Trustwave’s SpiderLabs To Expose Holes In Android’s Bouncer At Tomorrow’s Black Hat Conference
I smell a FUD storm a brewin’ and I’m sure Apple blogs will be foaming at the mouths in the next 24 hours. According to the security research firm SpiderLabs, they were able to submit an SMS app to the Google Play Store and then update it incrementally to turn it malicious without triggering Bouncer: Android’s malware detection system.
While it’s certainly important to expose any holes or exploits that do in fact exist, we must also be wary of those looking only to spread, well… fear, uncertainty, and doubt. According to SpiderLabs, they were able to submit a legitimate SMS blocking app and then update it 11 times in order to slowly add malicious functionality via a cloaking method.
“We used a technique that allowed us to pull a blindfold over Bouncer,” – Nicholas Percoco, head of Trustwave’s SpiderLabs.
Once fully updated, the app was capable of various malicious activity, according to Nicholas Percoco:
“The last version we had in the store allowed us to steal all end user photos, contacts, phone records, SMS messages, and we can hijack a person’s device” and direct the device to visit a malicious Web site, Percoco said. “The last functionality in there allowed us to define a location for the mobile device to go and launch a DDoS against a target.”

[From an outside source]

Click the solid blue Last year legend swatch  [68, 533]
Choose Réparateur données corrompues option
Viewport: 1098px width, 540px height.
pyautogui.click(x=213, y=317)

Percoco is saving most of the juicy details for tomorrow’s Black Hat security conference, and while I can’t wait to see what he reveals, I already have multiple issues with his claims.
First off, he bases his entire research off of an app that was only downloaded onto one of their test devices. No one other than the researchers over at SpiderLabs downloaded this app and it was in fact pulled from the Play Store after they supposedly removed the cloaking method.
So basically they uploaded an app, then they were the only ones out of the millions of Android users to download it (apparently due to the high price they were charging for the app), they were able to update it 11 times, add malicious functionality into it thanks to a cloaking method, steal their test device’s information, only to have it eventually flagged and removed from the Play Store by Google.
In a real world situation, users would have had to download this legitimate app, then agree to 11 updates (which would have all had to been labeled as bug fixes since no new functionality was added to the app), and after a few devices became affected, Google would have caught on and pulled the app.
So what are we really looking at? If all claims are true, we’re looking at Google needing to fix a hole in their Bouncer system that could have possibly allowed for a low percentage of Android users to temporarily become infected with malware.
I’m betting this mole hill becomes a mountain tomorrow, and while I do take security risks seriously, we must also come to the reality that no system is impervious to attacks, and this latest breach certainly doesn’t have me running for the hills. I feel completely safe using Android and have never had an issue with malware or security in the 3+ years I’ve been using Android.
If said hole exists in Google’s Bouncer system, I’m thankful to SpiderLabs for exposing it and providing the information needed for Google to patch it. Unfortunately, I know this is going to turn into a FUD campaign against Android, when the truth of the matter is that Google is doing a superb job at keeping malware out of the Play Store and off our devices.
So, it is what it is, and we’ll surely be hearing more about it tomorrow.